Collected data

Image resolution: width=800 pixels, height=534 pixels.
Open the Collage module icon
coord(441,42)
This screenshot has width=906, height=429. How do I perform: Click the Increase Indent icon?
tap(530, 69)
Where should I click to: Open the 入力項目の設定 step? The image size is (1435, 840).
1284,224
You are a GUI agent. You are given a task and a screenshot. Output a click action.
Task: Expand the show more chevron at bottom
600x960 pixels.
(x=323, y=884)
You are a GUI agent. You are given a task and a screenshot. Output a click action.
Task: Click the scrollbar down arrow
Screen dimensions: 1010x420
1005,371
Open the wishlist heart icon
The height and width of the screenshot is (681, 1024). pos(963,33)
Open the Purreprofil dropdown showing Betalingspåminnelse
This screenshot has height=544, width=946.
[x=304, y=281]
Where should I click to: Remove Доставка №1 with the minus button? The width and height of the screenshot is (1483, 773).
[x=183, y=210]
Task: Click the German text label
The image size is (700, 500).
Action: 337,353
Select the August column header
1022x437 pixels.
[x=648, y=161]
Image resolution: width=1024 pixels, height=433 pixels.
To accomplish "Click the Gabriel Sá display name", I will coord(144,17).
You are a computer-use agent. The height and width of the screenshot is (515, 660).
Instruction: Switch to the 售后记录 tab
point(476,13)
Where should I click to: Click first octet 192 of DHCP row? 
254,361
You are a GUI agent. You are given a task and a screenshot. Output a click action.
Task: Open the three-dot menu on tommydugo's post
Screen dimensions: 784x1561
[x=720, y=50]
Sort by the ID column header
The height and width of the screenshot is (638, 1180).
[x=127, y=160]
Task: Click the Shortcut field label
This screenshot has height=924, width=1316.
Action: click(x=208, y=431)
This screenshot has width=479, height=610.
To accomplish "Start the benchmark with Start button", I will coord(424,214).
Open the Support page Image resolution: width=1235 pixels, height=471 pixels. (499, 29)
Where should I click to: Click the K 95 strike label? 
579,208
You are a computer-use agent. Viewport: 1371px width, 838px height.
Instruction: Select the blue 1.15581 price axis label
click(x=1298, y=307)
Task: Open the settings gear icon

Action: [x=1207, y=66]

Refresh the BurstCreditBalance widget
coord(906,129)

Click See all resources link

- _Exercise prompt_:
An accurate, complete transcription of the records above is needed.

- _Solution to this problem_:
Image resolution: width=800 pixels, height=534 pixels.
Open the Collage module icon
coord(441,42)
This screenshot has width=906, height=429. How do I perform: Click the Increase Indent icon?
tap(530, 69)
Where should I click to: Open the 入力項目の設定 step? The image size is (1435, 840).
1284,224
You are a GUI agent. You are given a task and a screenshot. Output a click action.
Task: Expand the show more chevron at bottom
600x960 pixels.
(x=323, y=884)
You are a GUI agent. You are given a task and a screenshot. Output a click action.
Task: Click the scrollbar down arrow
Screen dimensions: 1010x420
1005,371
Open the wishlist heart icon
The height and width of the screenshot is (681, 1024). pos(963,33)
Open the Purreprofil dropdown showing Betalingspåminnelse
This screenshot has height=544, width=946.
[x=304, y=281]
Where should I click to: Remove Доставка №1 with the minus button? The width and height of the screenshot is (1483, 773).
[x=183, y=210]
Task: Click the German text label
The image size is (700, 500).
Action: 337,353
Select the August column header
1022x437 pixels.
[x=648, y=161]
Image resolution: width=1024 pixels, height=433 pixels.
To accomplish "Click the Gabriel Sá display name", I will coord(144,17).
You are a computer-use agent. The height and width of the screenshot is (515, 660).
Instruction: Switch to the 售后记录 tab
point(476,13)
Where should I click to: Click first octet 192 of DHCP row? 
254,361
You are a GUI agent. You are given a task and a screenshot. Output a click action.
Task: Open the three-dot menu on tommydugo's post
Screen dimensions: 784x1561
[x=720, y=50]
Sort by the ID column header
The height and width of the screenshot is (638, 1180).
[x=127, y=160]
Task: Click the Shortcut field label
This screenshot has height=924, width=1316.
Action: click(x=208, y=431)
This screenshot has width=479, height=610.
To accomplish "Start the benchmark with Start button", I will coord(424,214).
Open the Support page Image resolution: width=1235 pixels, height=471 pixels. (499, 29)
Where should I click to: Click the K 95 strike label? 
579,208
You are a computer-use agent. Viewport: 1371px width, 838px height.
Instruction: Select the blue 1.15581 price axis label
click(x=1298, y=307)
Task: Open the settings gear icon

Action: [x=1207, y=66]

Refresh the BurstCreditBalance widget
coord(906,129)

Click See all resources link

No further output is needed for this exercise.